Written task 1 —
In the rows below, starting at the first line of the rows and ending at the line that contains "The width and", replace "screenshot" with "screen image". Reproduce only those lines, with everything else left unchanged.

Document section —
If one of these emails does make it through, we enjoy replying by asking what impact this might have on Linux users. The response is nearly always: "What's Linux?"

The software, distributions and hardware emerging from the world of open community development often prefer to float on their own merits rather than those of a PR company. One exception might be the discussion on whether 2012 will be the year of Linux on the desktop, but that was a joke, and one long past its best.

But there's another exception, and that's the perennial Ubuntu.

Ubuntu is breaking away from the tradition of a free software company by ramping up both expectation and anticipation for its own products in ways usually associated with its proprietary competitors.

In some aspects, this is brilliant. The slick and professional HTML5 demo site that accompanied the release of 11.10, for instance, was a wonderful taster of what the Ubuntu desktop feels like. It fulfilled a genuine purpose by helping the uninitiated realise that Linux isn't just the command line or a wasted weekend trying to get audio to work.

Source information —
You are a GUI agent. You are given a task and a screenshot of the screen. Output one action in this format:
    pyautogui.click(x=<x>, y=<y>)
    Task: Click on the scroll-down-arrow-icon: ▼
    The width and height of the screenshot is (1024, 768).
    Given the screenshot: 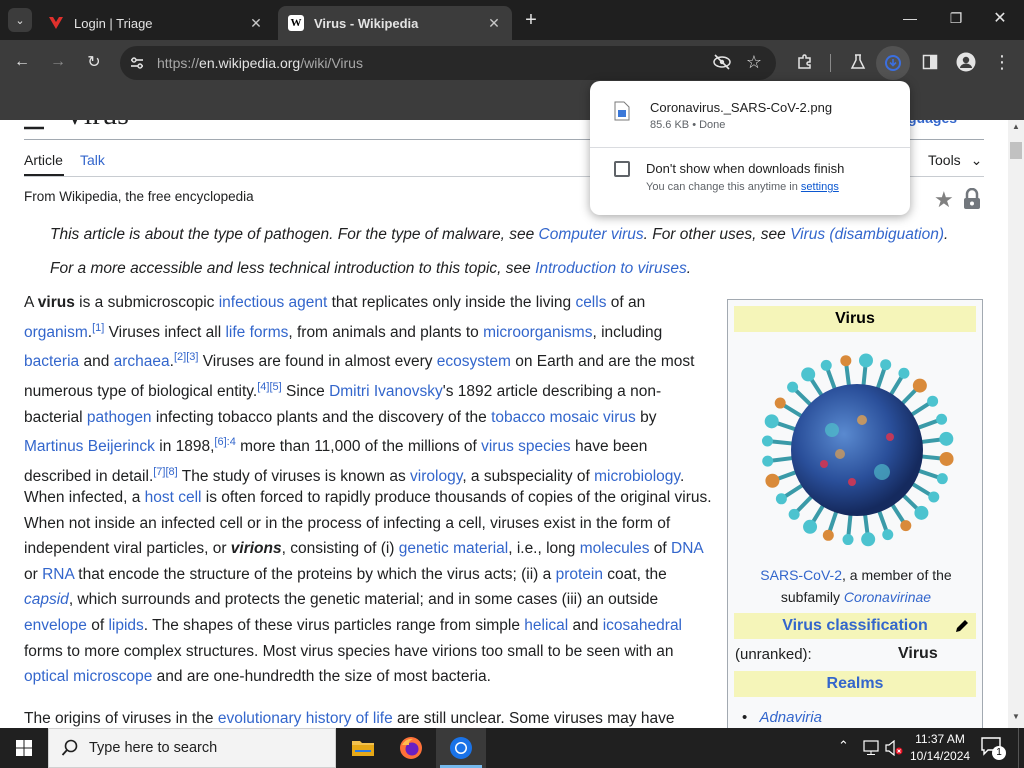 What is the action you would take?
    pyautogui.click(x=1016, y=716)
    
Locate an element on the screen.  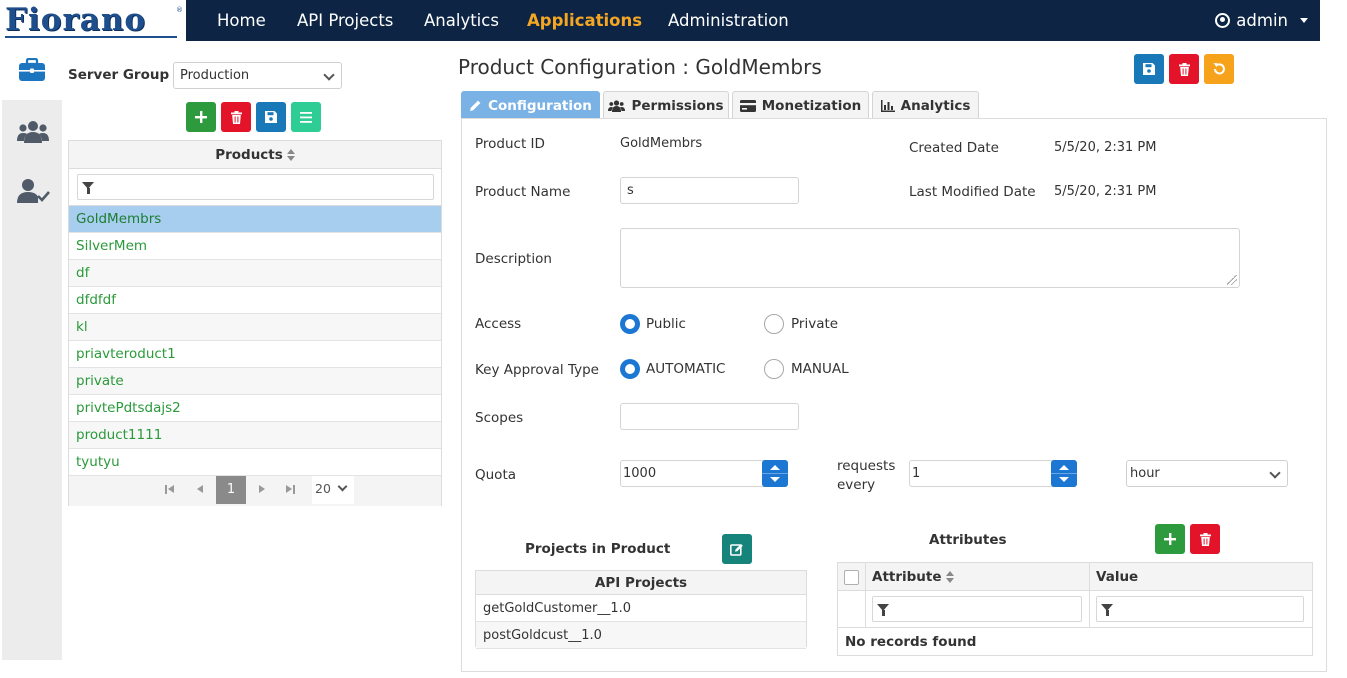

Written task 2 —
Copy word for word the part of the Ubuntu article above starting at "In some aspects, this" and ending at "audio to work.".

Task result 1 —
You are a GUI agent. You are given a task and a screen image of the screen. Output one action in this format:
    pyautogui.click(x=<x>, y=<y>)
    Task: Click on the scroll-down-arrow-icon: ▼
    The width and height of the screen image is (1024, 768).

Task result 2 —
In some aspects, this is brilliant. The slick and professional HTML5 demo site that accompanied the release of 11.10, for instance, was a wonderful taster of what the Ubuntu desktop feels like. It fulfilled a genuine purpose by helping the uninitiated realise that Linux isn't just the command line or a wasted weekend trying to get audio to work.